[Instruction A]:
Please return the passage from the restaurant showcase article starting at "NEITHER SNOW nor" and ending at "Station last weekend.".
★ ★ ★ ★
NEITHER SNOW nor sleet nor a blown fuse daunts a determined restaurateur once he makes up his mind, and he does that pretty quickly. That was the clearest lesson from "A Taste of America," the restaurant and winery showcase organized by the Inaugural Committee at Union Station last weekend.
The 37 restaurants with booths at the four-day snackathon arrived in Washington with days of frantic work already behind them. Maxim's de Paris (of Chicago) has trucked in 4,000 cream puffs to assemble into tree-high croquembouches on-site; the cream puffs alone had been a big job, as big as Hyatt Regency's 4,500 spring rolls. The Forge of Miami Beach had packed up 20 boxes just of "decor" -- copper chafing dishes and statuary for their booth -- not to mention 500 Blacksmith Pies. Park Schenley of Pittsburgh had already cleaned and carved "quite a few thousand" artichokes into neat little bottoms to stuff with crabmeat. An estimated $1,400 worth of salmon (not to mention "about $3,000 in taxi fares") had only begun Scandia of Los Angeles' expenditures of time and money. The three chefs of Giovanni's of St. Louis were accompanied by 30,000 tortellini. And seafood by the ton had been shipped up and down the coast: from Boston -- 500 pounds of scrod by Legal Seafood for chowder, 65 bushels of clams and oysters to be served raw and stuffed by Anthony's Pier 4, 28 bushels of mussels to be garlic-buttered by Charley's Crab of Detroit (about to open a branch in Washington). From Florida came 125 pounds of lobster plus 400 pounds of shells and heads for the bisque of La Vieille Maison in Boca Raton. Casa Grisante in Louisvile had brought 125 pounds of Caribbean conch (which was ten times the amount the committee had recommended to the restaurants), and had to send for 50 pounds more after two days.
Some of the restaurants had been invited only five days ahead of opening day, which meant that they had to plan and prepare at least 4,000 hors d'oeuvres, design a booth, leave their restaurants behind and ship everything to Washington in as few as 72 hours. They had to commit themselves to spending maybe $10,000 for an event that might or might not get off the ground. And be ready to work nearly around the clock for four days. The 17 wineries that participated with booths pouring free samples had it easier; they were notified earlier that some of the restaurants -- 10 days ahead -- and had only to arrange the availability of a couple hundred cases of wine through their local distributors. In fact, they even had time to wonder at the choice of wineries -- only three outside California -- made by organizer Bill Anton and his committee. The restaurants were similarly chosen by anton's group, and some of the most famous refused; the original plan had been for 60 restaurants.
Joe Patti of La Famiglia in Beverly Hills (six of the restaurants were from California, exceeded in number only by Washington's 10), arrived at Dulles airport at 6 a.m. last Thursday to a snowy city. A committee member was there to meet him, having awakened at 3:30 a.m. to do so. He was touched. "My mother wouldn't do it."
By Friday morning, the chefs were at crisis pitch, 11 of the restaurants (and later 20) cooking in a single GSI cafeteria kitchen at the Department of Energy, six at the D.C. Courthouse. Food deliveries from local suppliers were late, and the cafeteria was simultaneously serving 5,500 meals to government employees. When finally the supplies arrived, the trouble just began. The shrimp had not been peeled, so Patti and his staff had to do them -- 2,000 a day. The GSI staff pitched in to help. "If I knew what the situation would be, I would have had the food shipped in," Patti complained. Not only were the shrimp a problem, but a dozen or more staffs in one kitchen put a strain on the equipment supply. "I feel so bad for the dishwasher today," Patti said at the end of the cookathon. "The guy washed the same pot about 150 times because we all needed the same pot."
★ ★ ★ ★
[Instruction B]:
Output every line of the rows below as a Markdown table with the columns No. and Line, skipping blank lines and leaving out the pictures.
★ ★ ★ ★
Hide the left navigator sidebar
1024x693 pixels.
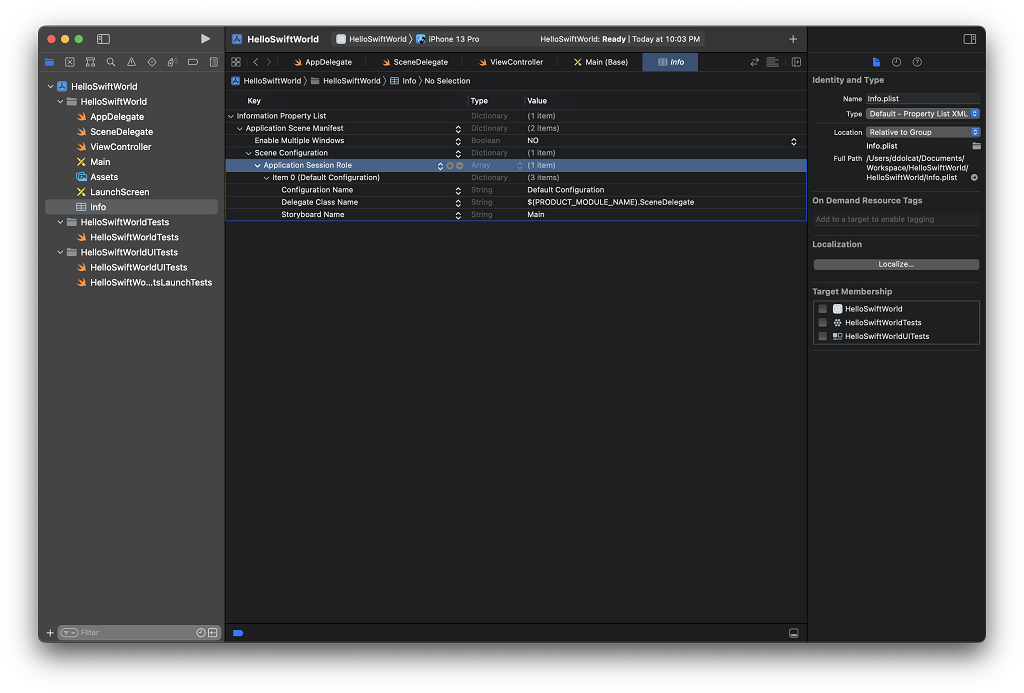pyautogui.click(x=103, y=39)
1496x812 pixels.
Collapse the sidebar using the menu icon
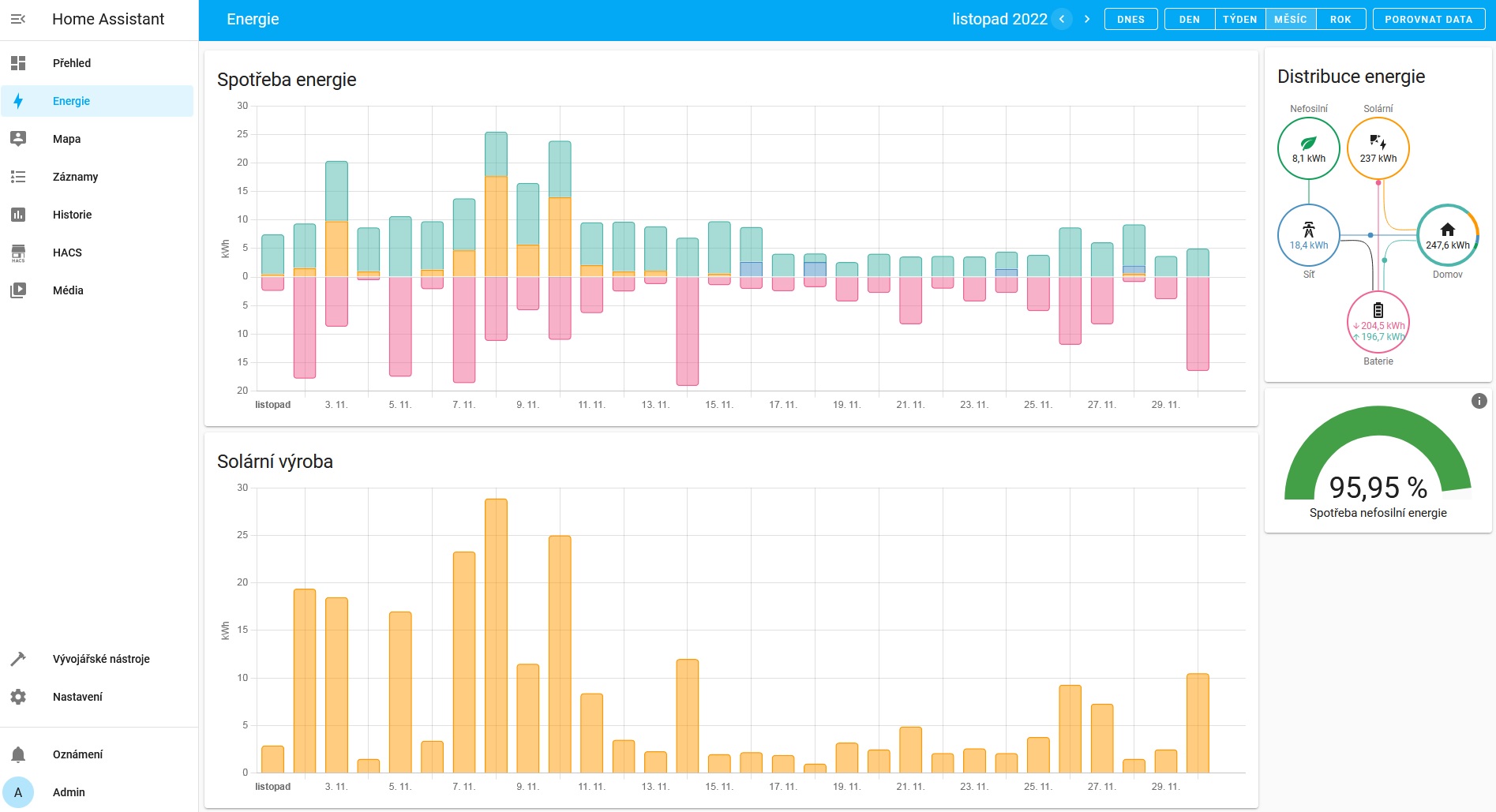click(x=18, y=19)
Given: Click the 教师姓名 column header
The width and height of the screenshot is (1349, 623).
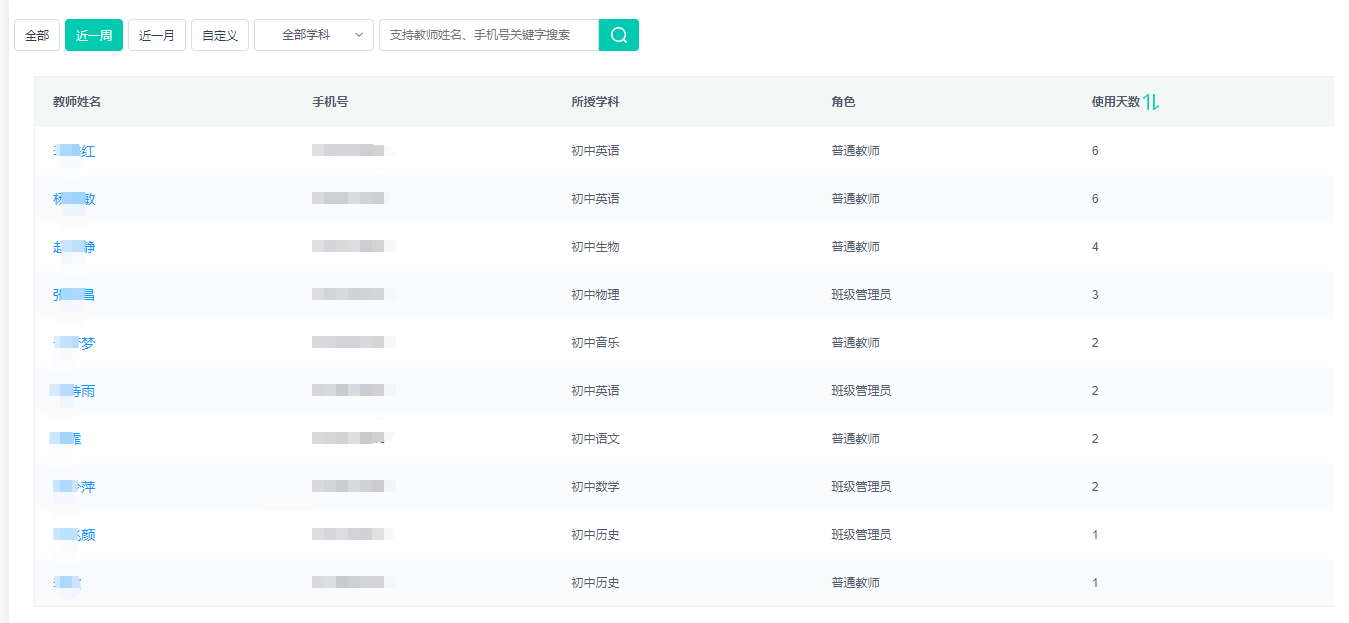Looking at the screenshot, I should [x=77, y=102].
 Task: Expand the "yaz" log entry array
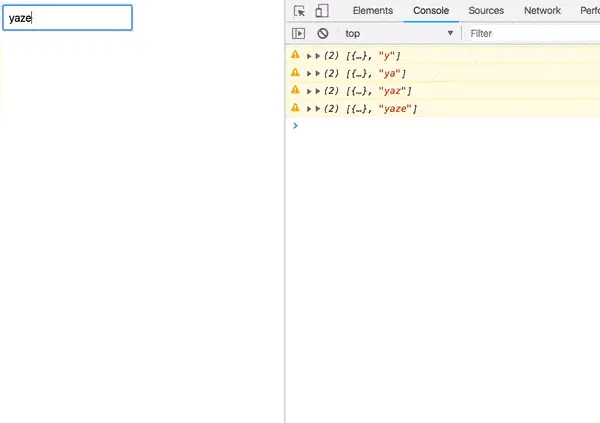tap(319, 91)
★ ★ ★ ★
[Exercise solution A]:
NEITHER SNOW nor sleet nor a blown fuse daunts a determined restaurateur once he makes up his mind, and he does that pretty quickly. That was the clearest lesson from "A Taste of America," the restaurant and winery showcase organized by the Inaugural Committee at Union Station last weekend.

[Exercise solution B]:
| No. | Line |
|---|---|
| 1 | Hide the left navigator sidebar |
| 2 | 1024x693 pixels. |
| 3 | pyautogui.click(x=103, y=39) |
| 4 | 1496x812 pixels. |
| 5 | Collapse the sidebar using the menu icon |
| 6 | click(x=18, y=19) |
| 7 | Given: Click the 教师姓名 column header |
| 8 | The width and height of the screenshot is (1349, 623). |
| 9 | Looking at the screenshot, I should [x=77, y=102]. |
| 10 |  Task: Expand the "yaz" log entry array |
| 11 | tap(319, 91) |